The Key Question
As 2020 progressed, a record number of oil & gas operators and related oil field service companies filed for Chapter 11 bankruptcy, which provides for the reorganization of the firm as opposed to full liquidation (Chapter 7). In addition, consolidation by way of merger and acquisition (“M&A”) activity occurred, albeit such activity was at a 10-year low in 2020.
Regardless of whether a company files for Chapter 11, is party to an M&A transaction, or executes some other form of capital restructuring – such as new equity funding rounds or dividend recaps – one fundamental question takes center stage: Will the company remain solvent?The Four Tests
As noted in our overview of solvency opinions last November, leveraged transactions that occurred pre-COVID-19 will continue to be scrutinized, with many bankruptcy courts considering the issue of solvency retroactively. Due to increased energy price volatility in the first and second quarter of 2020, many operational and dividend programs were suspended.
As oil & gas prices have stabilized and appreciated over the past one to two quarters (in its April Short-Term-Energy Outlook report, EIA projects WTI and Brent to average $58.89 and $62.28 per barrel, respectively), a large number of oil & gas operators have significantly reduced their debt, and are considering or have resumed their operational plans and dividend programs, albeit perhaps not exactly as before their suspension.
Emerging from the chaos of 2020 with lower leverage, leaner and more efficient operations, higher commodity prices, and the continued low interest rate environment, it is not unreasonable to think that oil & gas companies may consider increasing leverage again as operations continue to recover or expand and boards approve the return of capital to shareholders by way of resuming regular or even special dividends.
Often, a board contemplating such actions will be required to obtain a solvency opinion at the direction of its lenders or corporate counsel to provide evidence that the board exercised its duty of care to make an informed decision should the decision later be challenged.
A solvency opinion, typically performed by an independent financial advisor, addresses four questions:
- Does the fair value of the company’s assets exceed its liabilities after giving effect to the proposed action?
- Will the company be able to pay its debts (or refinance them) as they mature?
- Will the company be left with inadequate capital?
- Does the fair value of the company’s assets exceed its liabilities and capital surplus to fund the transaction?
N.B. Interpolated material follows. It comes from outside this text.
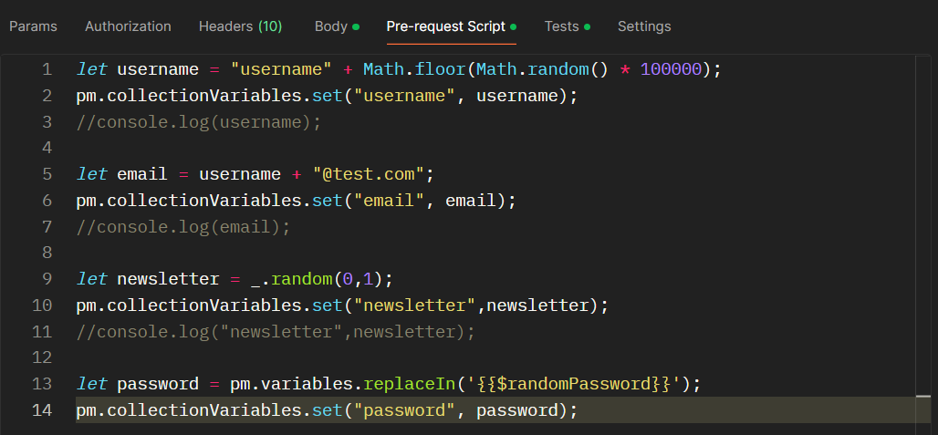The image size is (938, 435).
Task: Click line number 1 in the gutter
Action: coord(47,70)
Solvency Considerations within Oil & Gas
Performing a solvency opinion requires careful consideration of numerous factors even when everything clearly appears to be more or less favorable in a proposed transaction that involves increasing leverage. It may be opportune to pursue a dividend recap as debt is cheap and the company is already exhibiting strong growth in an industry potentially starting to recover. A company may increase leverage despite already having sufficient cash on hand for a special distribution, but it wants to maintain flexibility to act on unexpected growth opportunities that may arise. Perhaps the company’s trajectory is so great that even its downside case(s) would be a lofty goal of the next closest competitor. Still, the independent financial advisor must maintain a critical eye, taking a medium- to long-term perspective with a skeptic lens, to determine that the company may reasonably remain solvent.
Now, consider the oil & gas sector in 2020. Under the assumption that additional debt is needed just to survive, never mind paying special dividends, many additional questions to approaching the company’s baseline forecast and downside scenarios arise:
- If the fair value of the company’s assets is already greatly diminished in the current down cycle, how much should you temper – if at all – the downside future scenario(s) when conducting the capital adequacy test? An appropriate stress test scenario for a company at the top or mid-point of the business cycle may look far different from an appropriate stress at the bottom of the cycle.
- How will the balance sheet test fare given the concurrent decrease in asset fair value and increase in liabilities? Even if the capital adequacy and balance sheet tests do not raise any red flags on their own, the cash flow test may reveal significant concerns. Is there enough flexibility with the existing revolver to address cash flow needs over the forecast, or will it need to be increased? Could the revolver even be increased, if needed?
- Can the company financially perform well enough over the next three to five years that future (likely) higher interest rates won’t be overly burdensome if the company must refinance maturing debts?
- And while due diligence and financial feasibility studies are expected to be performed beforehand, what covenant violations are likely to occur and when (in the context of the forecast scenario)? Will the new debt be “covenant-light” and relatively toothless, or will the company find itself that much more constrained when the fangs sink in and the situation is already likely to be dire?